Religião e liberdade — poucos assuntos são mais controversos entre os libertários da atualidade.
Pelo menos quatro posições podem ser distinguidas.
Uma posição bem conhecida diz que religião e liberdade são esferas distintas, separadas e hermeticamente fechadas uma para a outra, sendo que qualquer ponto de contato que porventura tenha havido entre elas ao longo da história foi algo puramente acidental.
Uma segunda posição, também bastante difundida, afirma que religião e liberdade são absolutamente antagônicas. Os defensores dessa tese veem na religião o inimigo mais implacável da liberdade individual, um inimigo da humanidade pior até mesmo do que o estado.
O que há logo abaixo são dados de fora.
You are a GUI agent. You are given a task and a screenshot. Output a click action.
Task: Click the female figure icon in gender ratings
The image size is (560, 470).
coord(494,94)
Uma terceira posição sustenta que religião e liberdade são complementares — de um lado, homens devotos facilitam o funcionamento de uma sociedade com um governo mínimo ou até mesmo sem governo; e, de outro, a liberdade política facilita a vida religiosa que cada um decidiu seguir.
Finalmente, alguns pensadores defendem uma quarta posição: que a religião — e, em particular, a fé cristã — é fundamental para a liberdade individual, tanto em termos históricos quanto em nível conceitual.
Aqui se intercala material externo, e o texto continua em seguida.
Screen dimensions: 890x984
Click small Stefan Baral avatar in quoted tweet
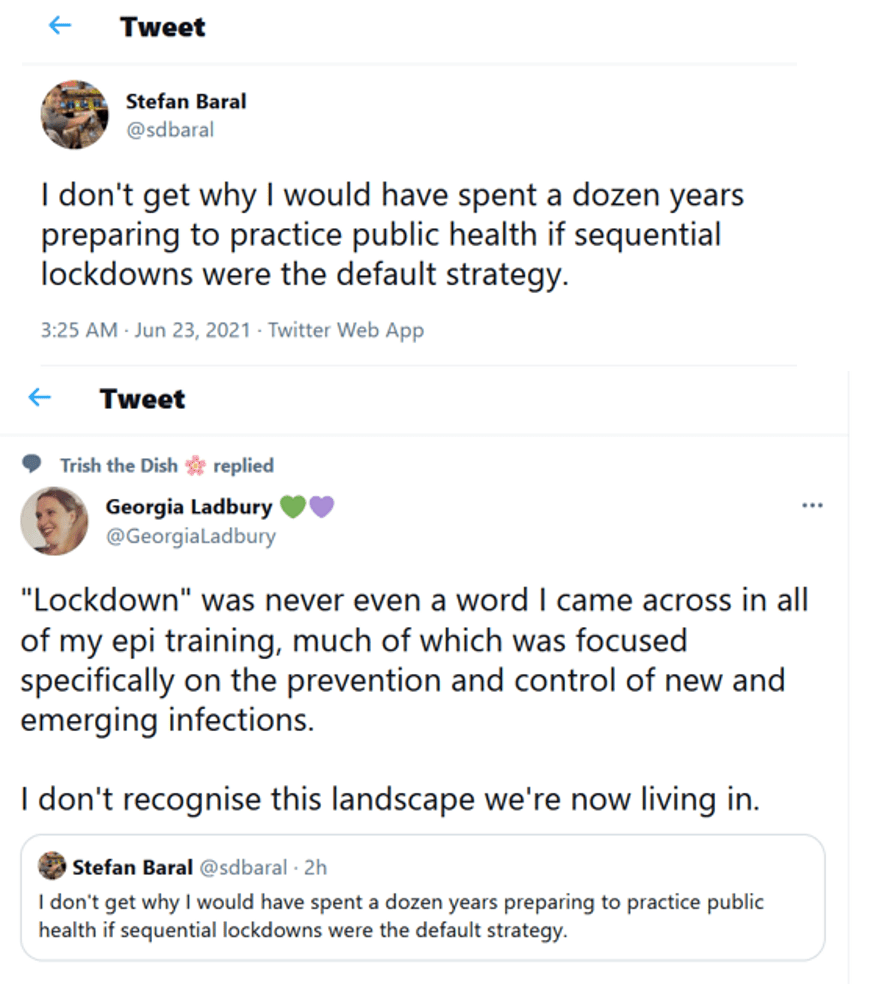coord(53,866)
Em nossa cultura inteiramente secularizada, a terceira posição é tida como ousada e a quarta, como insolente. Entretanto, sou da crença de que, hoje, ambas são verdadeiras, e que, enquanto a terceira é uma declaração superficial da verdade, a quarta vai à raiz da questão. Quando ainda era um pagão intervencionista, descobri as verdades da teoria política libertária e, com o tempo, comecei a compreender que a luz dessas verdades era apenas um reflexo da luz abrangente e eterna que irradia de Deus através de Seu Filho e do Espírito Santo. Essa compreensão tem sido um processo lento, e eu não saberia hoje dizer quando e onde tudo vai terminar. Mas eu posso apontar precisamente as circunstâncias de seu início. Eu posso apontar o escritor que me mostrou essa luz.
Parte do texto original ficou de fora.